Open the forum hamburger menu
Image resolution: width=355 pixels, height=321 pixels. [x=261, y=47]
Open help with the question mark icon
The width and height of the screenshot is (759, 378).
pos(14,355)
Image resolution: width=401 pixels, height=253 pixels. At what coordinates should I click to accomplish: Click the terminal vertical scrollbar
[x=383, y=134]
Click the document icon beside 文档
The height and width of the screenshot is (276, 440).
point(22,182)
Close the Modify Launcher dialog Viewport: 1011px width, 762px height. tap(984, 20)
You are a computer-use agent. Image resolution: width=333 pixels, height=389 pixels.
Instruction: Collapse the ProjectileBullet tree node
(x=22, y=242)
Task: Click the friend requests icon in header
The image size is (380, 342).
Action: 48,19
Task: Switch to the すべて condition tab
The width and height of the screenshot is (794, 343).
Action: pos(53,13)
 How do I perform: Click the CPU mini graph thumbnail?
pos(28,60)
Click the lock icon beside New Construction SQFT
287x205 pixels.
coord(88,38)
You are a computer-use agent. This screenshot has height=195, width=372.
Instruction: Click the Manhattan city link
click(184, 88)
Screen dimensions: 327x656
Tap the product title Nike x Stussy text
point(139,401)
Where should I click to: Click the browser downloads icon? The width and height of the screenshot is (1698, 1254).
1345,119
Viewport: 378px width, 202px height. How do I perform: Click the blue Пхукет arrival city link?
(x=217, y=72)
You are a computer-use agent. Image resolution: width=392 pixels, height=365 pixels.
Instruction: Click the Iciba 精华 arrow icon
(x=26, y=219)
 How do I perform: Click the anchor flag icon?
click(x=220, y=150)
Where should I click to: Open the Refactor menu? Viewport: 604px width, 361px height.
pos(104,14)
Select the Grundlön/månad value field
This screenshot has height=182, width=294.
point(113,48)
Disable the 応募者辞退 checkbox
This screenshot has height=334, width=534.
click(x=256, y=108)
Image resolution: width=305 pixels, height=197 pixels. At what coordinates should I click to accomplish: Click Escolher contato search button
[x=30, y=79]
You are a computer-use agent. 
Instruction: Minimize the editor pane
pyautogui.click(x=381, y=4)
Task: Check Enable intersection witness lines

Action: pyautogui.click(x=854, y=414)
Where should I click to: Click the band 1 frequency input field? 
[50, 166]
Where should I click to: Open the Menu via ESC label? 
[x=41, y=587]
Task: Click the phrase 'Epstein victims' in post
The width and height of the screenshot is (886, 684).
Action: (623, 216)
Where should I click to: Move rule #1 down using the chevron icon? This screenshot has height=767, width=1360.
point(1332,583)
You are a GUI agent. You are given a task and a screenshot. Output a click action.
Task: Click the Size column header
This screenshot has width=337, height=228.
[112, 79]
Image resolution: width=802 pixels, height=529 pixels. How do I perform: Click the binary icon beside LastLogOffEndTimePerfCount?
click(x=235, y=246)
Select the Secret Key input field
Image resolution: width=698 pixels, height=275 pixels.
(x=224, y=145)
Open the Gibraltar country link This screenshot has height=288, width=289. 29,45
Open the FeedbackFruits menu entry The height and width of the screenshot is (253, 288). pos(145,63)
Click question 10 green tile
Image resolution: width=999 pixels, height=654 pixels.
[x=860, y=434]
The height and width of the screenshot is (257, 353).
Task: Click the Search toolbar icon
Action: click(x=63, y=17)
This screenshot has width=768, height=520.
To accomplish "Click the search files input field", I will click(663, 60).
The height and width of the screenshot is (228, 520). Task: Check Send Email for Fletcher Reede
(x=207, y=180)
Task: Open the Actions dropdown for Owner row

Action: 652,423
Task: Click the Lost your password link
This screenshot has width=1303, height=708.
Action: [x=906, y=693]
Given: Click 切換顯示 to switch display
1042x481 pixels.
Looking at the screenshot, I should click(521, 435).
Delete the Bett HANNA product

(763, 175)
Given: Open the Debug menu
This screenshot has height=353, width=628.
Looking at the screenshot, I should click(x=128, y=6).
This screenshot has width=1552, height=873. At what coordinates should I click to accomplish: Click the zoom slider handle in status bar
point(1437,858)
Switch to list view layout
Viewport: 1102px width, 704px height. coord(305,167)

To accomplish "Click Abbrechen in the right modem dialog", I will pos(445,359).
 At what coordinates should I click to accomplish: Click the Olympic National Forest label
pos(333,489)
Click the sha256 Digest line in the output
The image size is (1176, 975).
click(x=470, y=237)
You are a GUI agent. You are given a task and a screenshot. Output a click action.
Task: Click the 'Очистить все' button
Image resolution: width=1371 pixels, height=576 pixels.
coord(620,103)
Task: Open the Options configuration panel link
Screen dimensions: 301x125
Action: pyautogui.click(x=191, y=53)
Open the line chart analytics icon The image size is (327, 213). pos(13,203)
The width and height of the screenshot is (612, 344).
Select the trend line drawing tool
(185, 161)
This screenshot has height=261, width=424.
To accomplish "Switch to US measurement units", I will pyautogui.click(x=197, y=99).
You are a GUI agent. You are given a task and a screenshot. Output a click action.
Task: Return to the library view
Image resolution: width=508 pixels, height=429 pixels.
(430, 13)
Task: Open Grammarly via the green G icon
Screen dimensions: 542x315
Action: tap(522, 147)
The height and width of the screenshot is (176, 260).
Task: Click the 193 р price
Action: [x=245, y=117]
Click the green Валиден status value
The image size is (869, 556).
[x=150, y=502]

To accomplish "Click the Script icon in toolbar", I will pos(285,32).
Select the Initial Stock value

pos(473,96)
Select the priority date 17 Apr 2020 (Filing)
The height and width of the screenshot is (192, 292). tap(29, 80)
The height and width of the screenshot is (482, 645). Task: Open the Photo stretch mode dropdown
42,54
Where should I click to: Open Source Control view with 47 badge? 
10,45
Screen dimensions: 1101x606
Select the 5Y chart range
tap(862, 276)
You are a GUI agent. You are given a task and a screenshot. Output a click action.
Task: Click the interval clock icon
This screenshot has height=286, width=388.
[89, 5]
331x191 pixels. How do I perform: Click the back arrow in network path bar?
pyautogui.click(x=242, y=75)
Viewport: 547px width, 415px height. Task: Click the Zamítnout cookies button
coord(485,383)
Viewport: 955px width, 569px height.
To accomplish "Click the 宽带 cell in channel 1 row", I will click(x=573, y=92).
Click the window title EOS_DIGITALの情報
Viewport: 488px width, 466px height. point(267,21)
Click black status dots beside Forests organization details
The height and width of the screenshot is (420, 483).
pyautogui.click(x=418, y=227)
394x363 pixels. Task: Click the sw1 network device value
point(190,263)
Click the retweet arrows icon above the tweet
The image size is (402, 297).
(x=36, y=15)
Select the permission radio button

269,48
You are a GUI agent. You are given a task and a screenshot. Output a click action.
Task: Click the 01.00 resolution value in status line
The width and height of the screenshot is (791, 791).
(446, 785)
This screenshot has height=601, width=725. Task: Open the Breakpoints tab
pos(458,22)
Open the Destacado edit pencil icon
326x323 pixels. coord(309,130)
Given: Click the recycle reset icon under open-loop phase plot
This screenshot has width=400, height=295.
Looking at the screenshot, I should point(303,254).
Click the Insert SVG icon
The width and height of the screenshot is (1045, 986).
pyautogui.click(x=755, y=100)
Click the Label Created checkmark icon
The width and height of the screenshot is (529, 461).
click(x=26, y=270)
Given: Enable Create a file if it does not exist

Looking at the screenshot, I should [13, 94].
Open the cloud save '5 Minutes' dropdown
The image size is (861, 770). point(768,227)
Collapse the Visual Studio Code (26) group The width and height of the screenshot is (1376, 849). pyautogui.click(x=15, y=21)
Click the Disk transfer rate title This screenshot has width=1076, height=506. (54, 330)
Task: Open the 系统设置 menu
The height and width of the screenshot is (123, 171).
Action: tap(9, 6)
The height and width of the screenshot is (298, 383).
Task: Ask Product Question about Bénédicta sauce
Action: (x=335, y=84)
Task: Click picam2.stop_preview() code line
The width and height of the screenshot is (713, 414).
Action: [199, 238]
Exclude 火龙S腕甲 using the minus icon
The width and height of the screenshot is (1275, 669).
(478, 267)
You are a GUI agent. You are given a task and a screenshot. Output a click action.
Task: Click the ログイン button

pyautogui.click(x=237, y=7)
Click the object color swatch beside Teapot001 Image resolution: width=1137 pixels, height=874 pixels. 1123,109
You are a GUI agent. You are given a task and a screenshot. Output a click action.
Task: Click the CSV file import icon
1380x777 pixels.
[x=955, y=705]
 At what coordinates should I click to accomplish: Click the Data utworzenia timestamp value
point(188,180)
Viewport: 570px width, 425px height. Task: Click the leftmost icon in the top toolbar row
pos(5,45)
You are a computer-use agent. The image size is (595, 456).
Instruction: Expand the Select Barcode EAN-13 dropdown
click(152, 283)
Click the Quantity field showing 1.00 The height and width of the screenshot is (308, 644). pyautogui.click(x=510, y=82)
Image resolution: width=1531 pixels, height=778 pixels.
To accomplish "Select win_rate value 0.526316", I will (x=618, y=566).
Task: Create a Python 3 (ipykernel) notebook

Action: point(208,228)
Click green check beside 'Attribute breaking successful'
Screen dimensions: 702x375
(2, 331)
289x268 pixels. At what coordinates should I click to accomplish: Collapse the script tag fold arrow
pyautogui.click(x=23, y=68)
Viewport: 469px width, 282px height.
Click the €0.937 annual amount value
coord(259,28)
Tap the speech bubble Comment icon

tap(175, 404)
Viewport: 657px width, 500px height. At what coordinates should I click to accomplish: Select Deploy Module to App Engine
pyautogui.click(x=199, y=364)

************

■ Request
Repeat everything above from the line containing "Where should I click to: Open the Refactor" down to the line containing "Action: [x=906, y=693]", keeping both of those lines.

■ Exercise answer
Where should I click to: Open the Refactor menu? Viewport: 604px width, 361px height.
pos(104,14)
Select the Grundlön/månad value field
This screenshot has height=182, width=294.
point(113,48)
Disable the 応募者辞退 checkbox
This screenshot has height=334, width=534.
click(x=256, y=108)
Image resolution: width=305 pixels, height=197 pixels. At what coordinates should I click to accomplish: Click Escolher contato search button
[x=30, y=79]
You are a computer-use agent. 
Instruction: Minimize the editor pane
pyautogui.click(x=381, y=4)
Task: Check Enable intersection witness lines

Action: pyautogui.click(x=854, y=414)
Where should I click to: Click the band 1 frequency input field? 
[50, 166]
Where should I click to: Open the Menu via ESC label? 
[x=41, y=587]
Task: Click the phrase 'Epstein victims' in post
The width and height of the screenshot is (886, 684).
Action: (623, 216)
Where should I click to: Move rule #1 down using the chevron icon? This screenshot has height=767, width=1360.
point(1332,583)
You are a GUI agent. You are given a task and a screenshot. Output a click action.
Task: Click the Size column header
This screenshot has width=337, height=228.
[112, 79]
Image resolution: width=802 pixels, height=529 pixels. How do I perform: Click the binary icon beside LastLogOffEndTimePerfCount?
click(x=235, y=246)
Select the Secret Key input field
Image resolution: width=698 pixels, height=275 pixels.
(x=224, y=145)
Open the Gibraltar country link This screenshot has height=288, width=289. 29,45
Open the FeedbackFruits menu entry The height and width of the screenshot is (253, 288). pos(145,63)
Click question 10 green tile
Image resolution: width=999 pixels, height=654 pixels.
[x=860, y=434]
The height and width of the screenshot is (257, 353).
Task: Click the Search toolbar icon
Action: click(x=63, y=17)
This screenshot has width=768, height=520.
To accomplish "Click the search files input field", I will click(663, 60).
The height and width of the screenshot is (228, 520). Task: Check Send Email for Fletcher Reede
(x=207, y=180)
Task: Open the Actions dropdown for Owner row

Action: 652,423
Task: Click the Lost your password link
This screenshot has width=1303, height=708.
Action: [x=906, y=693]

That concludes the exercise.